Немая | страница 16



Пых скулил, и я вытащила его из корзины. Малыш был грязный и вонючий. «Горюшко ты моё! Что же мне теперь с тобой делать? Как лечить? Но сначала помыть надо», — вздохнула, осматривая двор. На углу дома для сбора дождевой воды стояла большая бочка, а рядом горшок глиняный с отбитым краем. Думаю, можно будет им воспользоваться. Вряд ли это «чистая» посуда.

Пых возмущённо орал. Не любит мой питомец мыться. На шум старуха вышла из дома. Забрала стоявший на перильцах ограждения ковш, заглянула в грязную корзинку, покачала головой.

— Дрыще твоё куценя, — не столько спрашивая, сколько утверждая сказала она.

Со вздохом кивнула. Мокрого, но чистого Пыха завернула в полотенце, высушивая шёрстку. «Лапушка мой», — согревая, прижала его к груди.
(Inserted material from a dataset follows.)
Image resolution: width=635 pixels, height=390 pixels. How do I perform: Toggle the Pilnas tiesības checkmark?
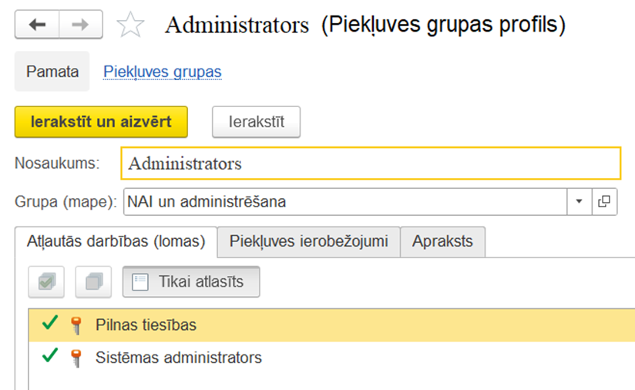tap(50, 324)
Первая живая душа, встреченная в этом мире. Маленький, ещё более несчастный, чем я, пушистый комочек. Понять, что зверушка нуждается в лечении было не сложно. Что же делать?

— Треба, шоб оно выпило усе, бо сдохне, — бабка вернулась с деревянной ложкой в руках. В круглом черпачке плескалась тёмная жижа. — Ты куцыня тимай, а я в пасть лить зачну. Може, оклемается.

Почему-то мне казалось, что зверька нельзя принуждать. Вот интуиция вопила — нельзя с ним так! Забрала ложку у старухи, вернулась на ступеньку. Держа малыша на коленях, подсунула питьё ему под мордочку:

«Пых, это надо выпить. Иначе ты умрёшь, уйдёшь за грань, оставишь меня одну, — не зная, как объяснить маленькому существу, что такое смерть, я вспоминала разные синонимы. — Бабка предлагает поить тебя насильно. Но я так не хочу. Знаю, что ты тоже не хочешь, чтобы тебя держали. Пей сам. Ты же умный. Пей, Пых, пей!» — мысленно уговаривала я питомца.

Найдёныш вздохнул тяжко, понюхал зелье, отстранился и потряс головой. Ещё раз вздохнул и начал лакать. Останавливался, демонстрируя всем своим видом, что пойло «бе-е-е!», но вылакал всё до конца.

— Ось як ты его ублагала? — удивилась старуха и ушла в дом.

Положила уставшего Пыха на нагретое мною место, взяла корзинку и пошла её отмывать. Выбросила в мусорную кучу грязную траву, порадовалась, что не пострадала берестяная коробочка и, поливая из битого горшка, смыла всё, что осталось. У крыльца перевернула, чтобы просохла. Взяла зверька на руки и сама сжалась в комок. Солнце село. Хоть и было еще светло, но стало зябко. Да ещё и в воде прохладной наплюхалась, отмывая переноску. А в дом нас никто не зовёт.

— На, поснидай, та лягай почиваты, — старуха протягивала мне ломоть хлеба и кружку.